Acabo de chegar da cidade vazia. Um lugar que prometo não voltar nunca mais toda vez que saio de lá. Mas toda vez tenho necessidade de estar lá. E volto.
A Cidade Vazia é um lugar que só eu conheço, ninguém mais. É um mundo onde só eu entro, e saio de lá, às vezes satisfeito e realizado, ao mesmo tempo que exausto, aparovado e arrependido.
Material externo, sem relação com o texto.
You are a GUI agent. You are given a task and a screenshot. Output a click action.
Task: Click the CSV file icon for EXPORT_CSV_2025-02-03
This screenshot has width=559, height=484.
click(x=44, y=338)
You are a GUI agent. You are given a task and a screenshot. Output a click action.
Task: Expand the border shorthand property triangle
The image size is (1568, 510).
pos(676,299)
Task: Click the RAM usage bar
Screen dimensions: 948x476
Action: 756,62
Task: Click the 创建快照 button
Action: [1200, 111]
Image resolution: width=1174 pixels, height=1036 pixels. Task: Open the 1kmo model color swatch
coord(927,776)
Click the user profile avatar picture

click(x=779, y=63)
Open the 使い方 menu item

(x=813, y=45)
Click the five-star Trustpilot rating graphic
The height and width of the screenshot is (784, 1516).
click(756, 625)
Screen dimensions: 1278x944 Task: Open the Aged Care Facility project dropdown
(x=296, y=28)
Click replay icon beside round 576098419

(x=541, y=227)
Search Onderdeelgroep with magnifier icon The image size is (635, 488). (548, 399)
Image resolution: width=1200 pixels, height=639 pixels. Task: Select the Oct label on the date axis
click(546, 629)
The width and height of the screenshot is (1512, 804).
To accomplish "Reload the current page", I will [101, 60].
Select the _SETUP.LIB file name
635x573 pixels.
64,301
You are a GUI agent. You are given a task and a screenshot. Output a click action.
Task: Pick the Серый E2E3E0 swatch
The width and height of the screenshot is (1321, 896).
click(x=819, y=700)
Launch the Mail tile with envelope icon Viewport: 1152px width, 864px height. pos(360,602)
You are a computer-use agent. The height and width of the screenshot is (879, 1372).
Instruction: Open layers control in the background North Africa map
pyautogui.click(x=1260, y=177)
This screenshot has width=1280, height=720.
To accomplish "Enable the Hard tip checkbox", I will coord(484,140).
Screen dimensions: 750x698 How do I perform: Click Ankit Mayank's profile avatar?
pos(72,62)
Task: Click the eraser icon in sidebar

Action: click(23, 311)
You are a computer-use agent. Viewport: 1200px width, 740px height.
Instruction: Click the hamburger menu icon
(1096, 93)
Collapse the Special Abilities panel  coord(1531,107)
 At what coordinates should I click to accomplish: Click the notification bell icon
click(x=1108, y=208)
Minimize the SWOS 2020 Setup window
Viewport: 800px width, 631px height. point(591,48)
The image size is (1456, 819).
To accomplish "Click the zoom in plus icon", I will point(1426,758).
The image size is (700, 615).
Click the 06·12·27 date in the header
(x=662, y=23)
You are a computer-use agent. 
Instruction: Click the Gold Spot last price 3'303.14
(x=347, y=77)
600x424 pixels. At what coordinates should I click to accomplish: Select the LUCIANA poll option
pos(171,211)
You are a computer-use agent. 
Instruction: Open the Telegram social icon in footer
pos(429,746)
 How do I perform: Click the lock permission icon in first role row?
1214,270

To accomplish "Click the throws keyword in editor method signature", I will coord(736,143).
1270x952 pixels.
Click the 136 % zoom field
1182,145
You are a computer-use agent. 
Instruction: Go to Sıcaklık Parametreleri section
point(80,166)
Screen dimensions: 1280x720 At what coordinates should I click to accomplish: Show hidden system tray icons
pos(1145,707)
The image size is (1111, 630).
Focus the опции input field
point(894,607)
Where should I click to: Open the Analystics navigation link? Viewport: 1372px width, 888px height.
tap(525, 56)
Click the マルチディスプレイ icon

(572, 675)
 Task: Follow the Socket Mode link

A Cidade Vazia é uma cidade sitiada por forças proibidas. Pessoas estranhas, vazias, desnorteadas entram nela e saem ainda mais vazias, aflitas, oprimidas e exaustas. Mas todas elas têm necessidade de voltar pra lá.
Voltei agora de lá, como outras vezes tenho voltado. Cada vez mais frequente. Cada vez com intervalos menores.
Não é uma casa de prostituição, embora concluam. É um lugar realmente vazio. Mas não é imaginário. Este não.
Não me resta mais nada a não ser lamentar a maldita coragem que me fez ir pra lá. Eu sou uma pessoa em desencontro.
A solidão me consome nestes dias de pouca vontade para as coisas carnais. Não como, não durmo, não transo. Fazer cocô virou momento de luxo e prazer. Até o xixi sai prazeroso depois de várias garrafinhas de Stella Artois. Não bebo solidão.
Sobrevivo.
Sinto cada vez mais necessidade de ficar sozinho, escondido, longe de qualquer ser que se movimente. Homem ou animal. Com fantasmas eu já me acostumei. São bons companheiros na madrugada.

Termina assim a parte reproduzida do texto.